Por outro lado, como fiscalizar o limite de dois mil membros? Cada café terá de apresentar uma lista de seus clientes à polícia? Melhor deixar como estava, penso. Por que privar o estrangeiro de algo a que o nacional tem direito?

Para Miranda de Bruin, proprietária de um coffeeshop em Roterdam, “é completamente impossível aplicar as novas normas, sobre as quais não nos deram nenhuma informação”. Sediada num bairro multicultural, onde 80% das pessoas são de origem estrangeira, explicou que para continuar a atender os clientes teria de lhes pedir um certificado da câmara municipal, algo que considera inviável.

Enquanto a Holanda restringe o consumo das drogas, o Brasil liberou geral. Em novembro passado, estive em Christiania, bairro de Copenhague. É uma espécie de estado dentro do Estado, um território livre onde se pode vender e consumir drogas. O local, squaterizado em 1971, foi cuidadosamente arranjado de modo a parecer terra arrasada após algum conflito nuclear, no melhor estilo dos filmes-catástrofe de Hollywood. Justo quando eu andava por lá, aqui em São Paulo, a uns 15 minutos a pé de onde moro, foi inaugurada a primeira Christiania tupiniquim. Digo primeira, porque outras virão.

Centenas de zumbis tomaram um trecho da rua Helvétia e interromperam o tráfico de carros e ônibus. Temos uma Christiania em São Paulo. A polícia parece estar contente. É melhor que os drogados fiquem confinados a um espaço, em vez de espalharem-se pela cidade. Filosofia de quem não quer ver o que existe a seu redor. O crack hoje está disseminado por 90% das cidades brasileiras e veio para ficar.

### Dados de origem
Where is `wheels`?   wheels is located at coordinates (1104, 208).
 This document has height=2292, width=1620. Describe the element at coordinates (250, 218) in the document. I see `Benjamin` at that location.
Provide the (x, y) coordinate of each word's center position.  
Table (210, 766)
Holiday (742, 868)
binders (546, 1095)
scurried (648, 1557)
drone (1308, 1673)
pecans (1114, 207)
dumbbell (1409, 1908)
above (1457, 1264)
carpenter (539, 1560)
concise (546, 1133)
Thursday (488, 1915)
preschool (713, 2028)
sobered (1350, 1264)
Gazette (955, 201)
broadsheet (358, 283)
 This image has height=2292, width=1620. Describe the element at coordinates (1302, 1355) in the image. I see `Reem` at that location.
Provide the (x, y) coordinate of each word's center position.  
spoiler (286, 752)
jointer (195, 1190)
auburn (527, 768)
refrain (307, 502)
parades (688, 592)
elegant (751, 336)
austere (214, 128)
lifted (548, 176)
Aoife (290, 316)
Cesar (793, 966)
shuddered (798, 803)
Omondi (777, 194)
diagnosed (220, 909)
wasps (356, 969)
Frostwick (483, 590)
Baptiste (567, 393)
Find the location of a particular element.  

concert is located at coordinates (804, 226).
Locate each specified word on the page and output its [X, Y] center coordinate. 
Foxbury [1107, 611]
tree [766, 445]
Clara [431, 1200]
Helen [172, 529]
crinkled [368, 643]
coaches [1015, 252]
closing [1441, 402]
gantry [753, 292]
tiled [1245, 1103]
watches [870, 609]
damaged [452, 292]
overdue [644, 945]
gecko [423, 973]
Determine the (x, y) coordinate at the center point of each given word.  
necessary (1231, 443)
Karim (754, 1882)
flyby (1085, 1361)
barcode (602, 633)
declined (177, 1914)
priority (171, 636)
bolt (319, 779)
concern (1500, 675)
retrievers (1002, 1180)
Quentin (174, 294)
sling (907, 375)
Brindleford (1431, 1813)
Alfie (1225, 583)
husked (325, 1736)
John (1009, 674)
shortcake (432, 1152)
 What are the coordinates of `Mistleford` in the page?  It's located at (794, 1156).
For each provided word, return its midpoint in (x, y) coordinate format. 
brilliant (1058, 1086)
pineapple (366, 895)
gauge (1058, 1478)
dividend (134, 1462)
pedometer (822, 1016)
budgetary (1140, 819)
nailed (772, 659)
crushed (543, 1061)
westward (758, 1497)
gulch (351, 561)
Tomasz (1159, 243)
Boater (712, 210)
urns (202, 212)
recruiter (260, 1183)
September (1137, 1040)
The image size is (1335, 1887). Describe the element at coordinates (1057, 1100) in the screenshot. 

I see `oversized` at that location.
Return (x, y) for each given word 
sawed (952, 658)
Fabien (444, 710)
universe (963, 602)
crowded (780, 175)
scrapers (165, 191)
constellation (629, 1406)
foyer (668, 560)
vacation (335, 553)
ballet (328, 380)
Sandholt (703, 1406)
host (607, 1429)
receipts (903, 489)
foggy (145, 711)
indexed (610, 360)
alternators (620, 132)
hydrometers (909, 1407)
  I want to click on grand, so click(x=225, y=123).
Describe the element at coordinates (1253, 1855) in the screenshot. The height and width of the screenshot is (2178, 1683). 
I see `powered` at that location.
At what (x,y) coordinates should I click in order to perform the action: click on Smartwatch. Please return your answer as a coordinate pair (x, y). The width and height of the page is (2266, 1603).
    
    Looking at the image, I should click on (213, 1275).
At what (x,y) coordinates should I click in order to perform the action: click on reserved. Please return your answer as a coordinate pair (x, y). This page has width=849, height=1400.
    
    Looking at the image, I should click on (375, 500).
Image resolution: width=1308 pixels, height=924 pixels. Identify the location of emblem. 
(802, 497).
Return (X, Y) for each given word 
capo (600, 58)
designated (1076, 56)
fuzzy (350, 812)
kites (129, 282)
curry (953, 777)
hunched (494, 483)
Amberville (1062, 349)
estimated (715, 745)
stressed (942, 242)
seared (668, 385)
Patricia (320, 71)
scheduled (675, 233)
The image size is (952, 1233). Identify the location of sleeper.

### Instruções
(a) Responda com base no trecho:
(i) Em que cidade fica o coffeeshop de Miranda de Bruin?
(ii) Em que ano Christiania foi squaterizada?
(iii) Por qual porcentagem das cidades brasileiras o crack está disseminado hoje?
(b) Transcreva todo o trecho, desde "Por outro lado, como" até "nacional tem direito?".

### Respostas
(a)
(i) Roterdam
(ii) 1971
(iii) 90%

(b)
Por outro lado, como fiscalizar o limite de dois mil membros? Cada café terá de apresentar uma lista de seus clientes à polícia? Melhor deixar como estava, penso. Por que privar o estrangeiro de algo a que o nacional tem direito?